The day after I ordered my replacement debit card (see previous blog), my handsome husband, Rickey, informed me that his debit card was no longer working and that my card for our joint account wouldn’t be working either. This did not make me have visions of grandeur, as I only have two debit cards. After I relayed my tall tale of missing the security questions on the phone, Rick went straight into the bank, avoiding all that nonsense.
The next day, at Albertson’s I attempted to pay for my $70 of groceries with the card from our joint account. As suspected, it was denied. I had to use the emergency credit card. We do not use credit except for renting hotel rooms, or buying plane tickets….. groceries were a no no. But what was I to do?
Later that day our son Keeve had a state band competition on the far side of town more than an hour away. Rick was going to meet us part way and we would drive together. However, my van’s orange gas tank light was glaring brightly at me as I pulled out of the driveway. I decided to stop at Costco on the way to fill ‘er up. At Costco, I slid my credit card into the slot and the machine asked for my pin number. WHAT? I don’t have a pin number for my credit card! (My husband later informed me that Costco doesn’t take credit cards. How’s a girl to know?)
Getting back in the van, I clicked the little overhead button that tells exactly how many miles until we are out of gas…. 15. Good. After a brief calculation, I assumed our rendezvous was planned less than 15 miles away.
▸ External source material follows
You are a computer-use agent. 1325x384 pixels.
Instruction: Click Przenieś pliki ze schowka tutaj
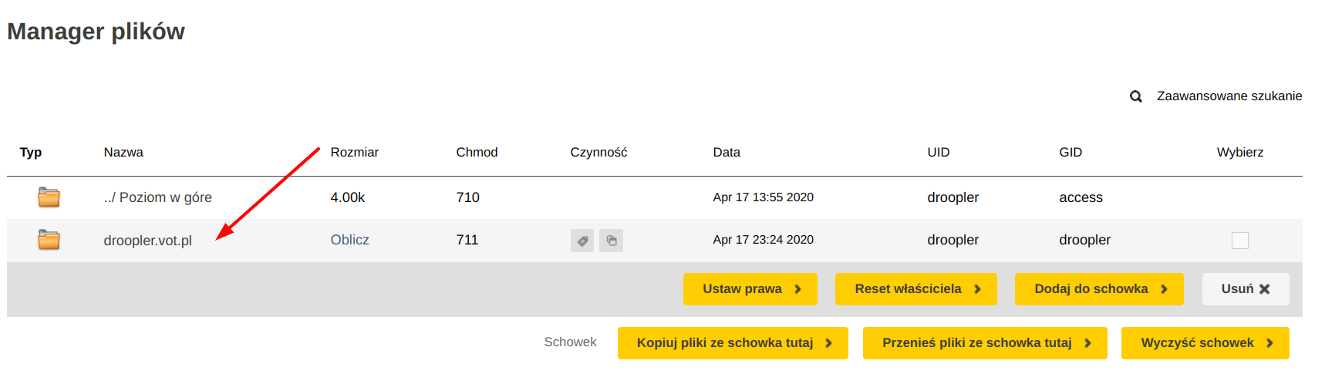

Poor 12-year-old Nora in the back seat was on the verge of a nervous breakdown watching the miles count down. She was imagining us living under an overpass in cardboard boxes, I’m sure. Every time it changed, she would read it aloud, but only in a whisper… ten…. eight…. six… two. And then she read no more after zero showed up and stayed. Holy mother of sweet baby Jesus, homelessness was immanent!
The next exit was only one shy of our meeting place, AND promised a gas station… luring me in like a fly to fly paper. After dialing Rick’s cell number, I explained that we were out of gas and he would need to ride one mile north on his white steed and save the fair maiden and the Colombian princess.
Unfortunately, he lamented that he was delayed and was more than 45 minutes away on the far side of town. Not quite crying, I whimpered about both debit cards not working and I didn’t know my pin number to my credit card. “Go inside the gas station and pay with your credit card!” he spat out. Never in my life have I gone inside a gas station to pay for gas. But now I have and we were happily on our much relieved way. Nora was breathing again and elated that we could drive for 356 miles before heart palpitations returned. She did ask how many miles away the band competition was!
I dialed up the bank again, thinking that I could now answer the stupid security questions, and get my new card ordered for the joint account. The kind lady informed me that my card was indeed open. I clarified through gritted teeth that I was forced to put $70 worth of groceries on a credit card because my debit card was indeed declined. Her response was to blame Albertson’s. I laughed in her ear, hung up and assumed I needed to go into the bank once more. Am I in debit card purgatory????